# TASK
Starting at the line that contains "Click the Πληροφορίες info icon", write out every line through the end of the records below exactly as it appears, and leave out all pictures.

# TASK INPUTS
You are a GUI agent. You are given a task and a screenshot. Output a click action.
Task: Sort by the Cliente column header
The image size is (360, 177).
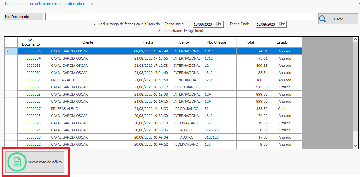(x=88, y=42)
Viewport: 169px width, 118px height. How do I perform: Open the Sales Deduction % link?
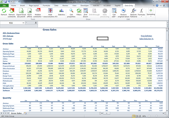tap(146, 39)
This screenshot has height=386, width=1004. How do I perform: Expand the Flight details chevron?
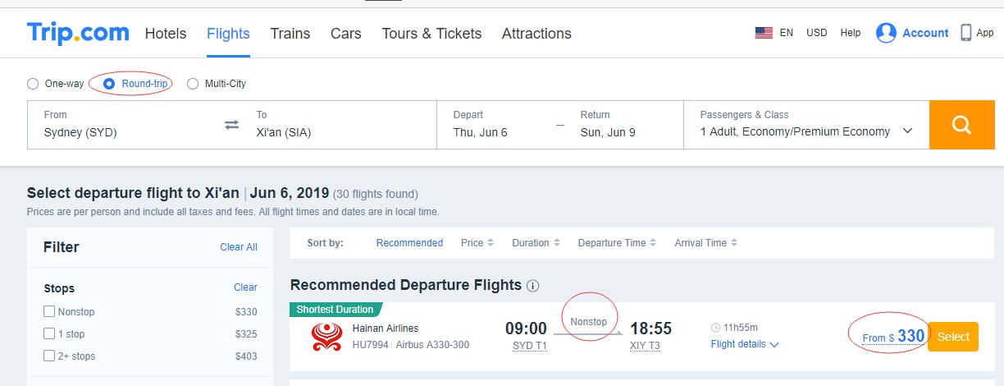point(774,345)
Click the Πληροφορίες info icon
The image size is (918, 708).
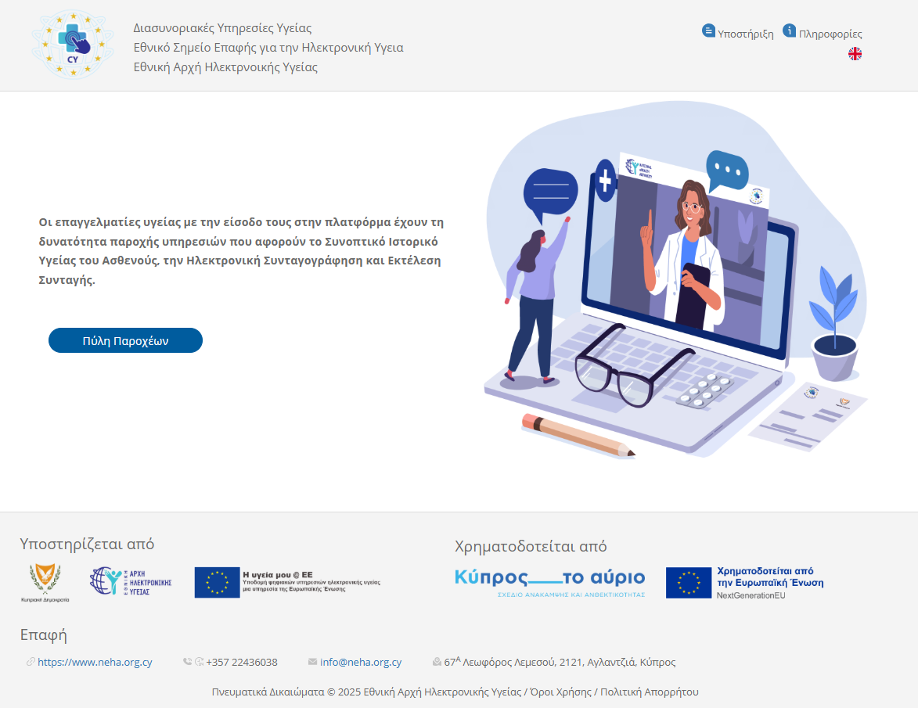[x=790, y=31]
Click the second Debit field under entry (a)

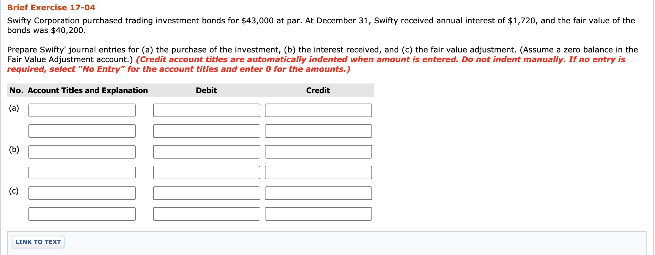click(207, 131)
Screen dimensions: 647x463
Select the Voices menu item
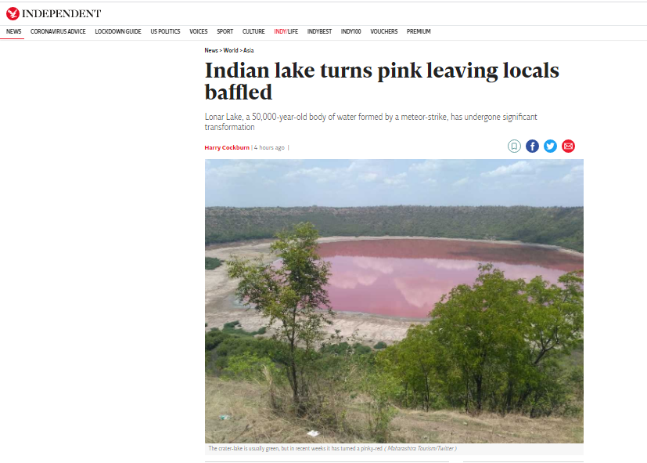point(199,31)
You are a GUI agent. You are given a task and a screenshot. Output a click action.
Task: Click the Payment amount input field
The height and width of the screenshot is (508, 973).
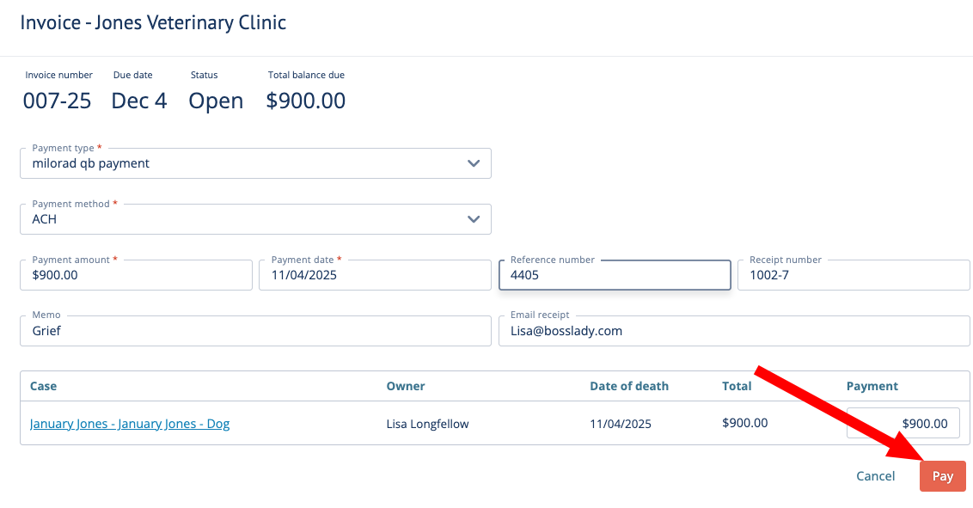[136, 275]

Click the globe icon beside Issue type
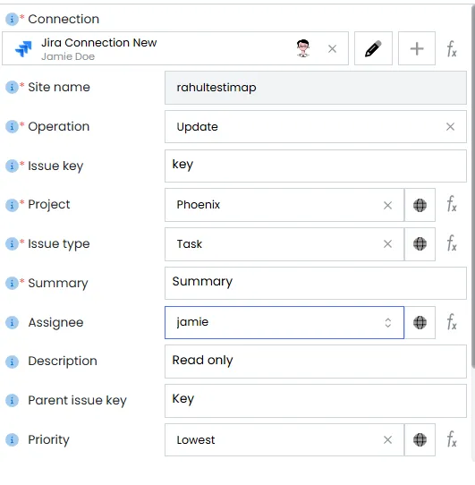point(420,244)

# TASK OUTPUT
Click the Πληροφορίες info icon
The image size is (918, 708).
[x=790, y=31]
Click the second Debit field under entry (a)

click(207, 131)
Screen dimensions: 647x463
Select the Voices menu item
point(199,31)
You are a GUI agent. You are given a task and a screenshot. Output a click action.
Task: Click the Payment amount input field
The height and width of the screenshot is (508, 973).
[136, 275]

Click the globe icon beside Issue type
point(420,244)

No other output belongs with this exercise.